::: Page extract
Ch 7: Experiments and Results

  1. It is actually unclear whether transposition tables in the manner used are helpful (sometimes they help and sometimes they do not)
  2. HOSTL (HOLOP) is best when the domain isn’t time constrained, but RMTL(TLS) is best when there are time constraints as it is very efficient because trees are built fairly compactly
  3. While HOO-based algorithms used the most memory, there were no issues of exhausting memory during experiments or anything like that

Model-Based RL for Evolving Soccer Strategies. Wiering, Salustowicz, Schmidhuber

From  Computational Intelligence in Games, 2001

  1. Paper studies model building. Claim in abstract is even that incomplete models can help find good policies
  2. Approach is a combination of CMACs and prioritized sweeping
  3. They didn’t use the official Robocup simulator because complexity made evaluation of approaches difficult, so they spun their own.
::::::
[Requests]
1/ Edit the reading notes by rewriting everything from "Model-Based RL for" down to "spun their own.", with "CMACs" changed to "tile coding".
2/ According to the reading notes, why did the soccer paper's authors not use the official Robocup simulator?
3/ Extend the reading notes on reinforcement learning papers, picking up after their final sentence.
The lines that come after the reading notes are separate material.
::: Extracted information
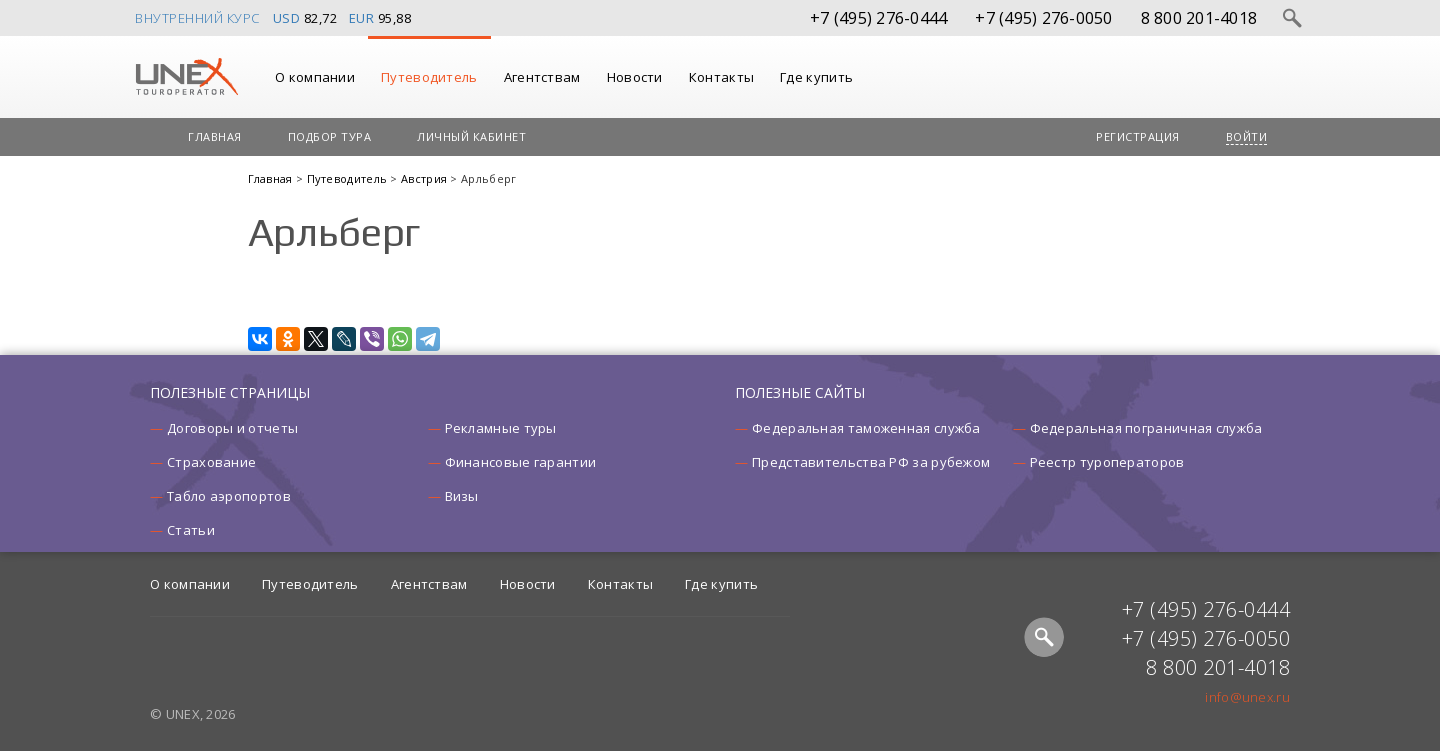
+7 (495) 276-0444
::::::
::: Extracted information
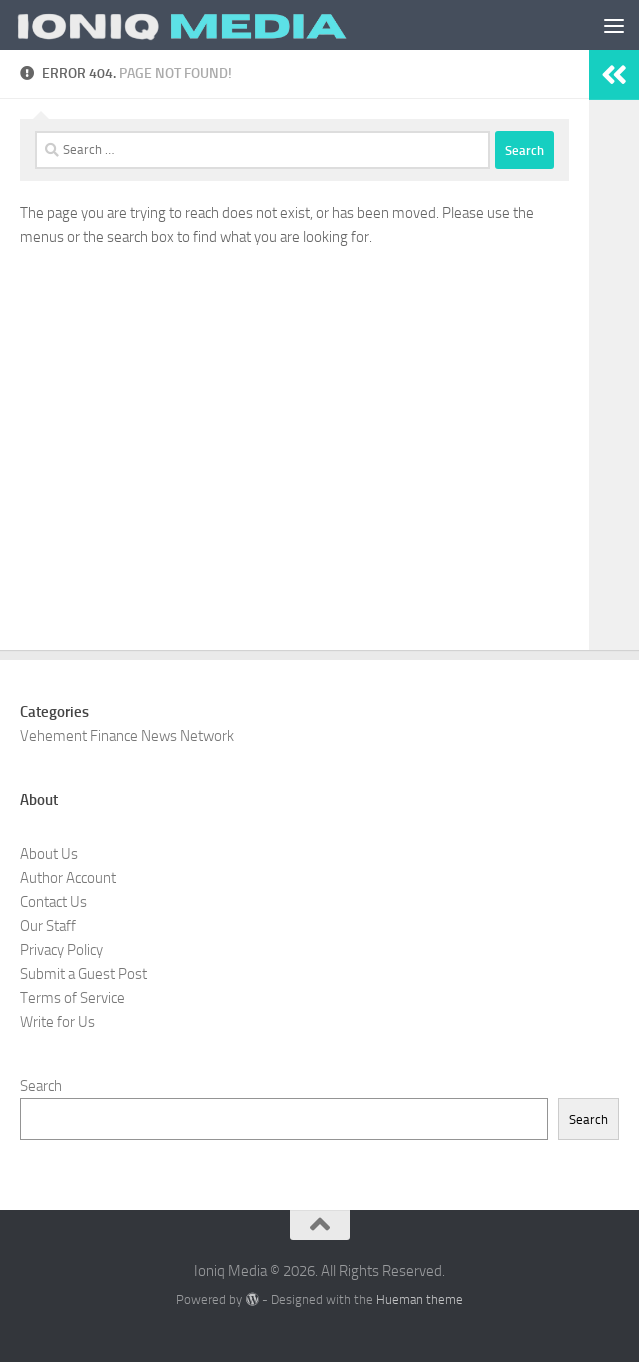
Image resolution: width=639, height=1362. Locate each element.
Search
::::::
[Outputs by task]
1/
Model-Based RL for Evolving Soccer Strategies. Wiering, Salustowicz, Schmidhuber

From  Computational Intelligence in Games, 2001

  1. Paper studies model building. Claim in abstract is even that incomplete models can help find good policies
  2. Approach is a combination of tile coding and prioritized sweeping
  3. They didn’t use the official Robocup simulator because complexity made evaluation of approaches difficult, so they spun their own.

2/ Its complexity made evaluation of approaches difficult.

3/
    1. Their version is drastically simplified, which almost certainly makes model learning easy
  4. This is full soccer so reward is 1 when a goal is scored
  5. They claim that in continuous spaces, model learning is most successful when building local function approximators (but they dont explain that adequately here)
  6. Looks like they build a different model for each tiling?
  7. They have to do some weird hacks to get agents to be able to share data in a way that doesnt ruin the policies
    1. They cite MBIE as something similar to what they aren’t doing, but the connection isn’t exactly right
  8. They have to do random restarts on policies before they arrive at something that can be learned from
  9. They compare Q(lambda) to PIPE, probabilistic incremental program evolution
  10. It looks like they give PIPE 5x as much training data?
  11. The “CMAC model” algorithm is best, and PIPE is worst, regular CMAC in the middle

Model-based Reinforcement Learning in a Complex Domain. Kalyanakrishnan, Stone, Liu. Robocode symposium 2007.

(http://www.cs.utexas.edu/~pstone/Papers/bib2html-links/LNAI2007-shivaram.pdf)

  1. Seems to be from RoboCup-2007: Robot Soccer World Cup XI, a symposium.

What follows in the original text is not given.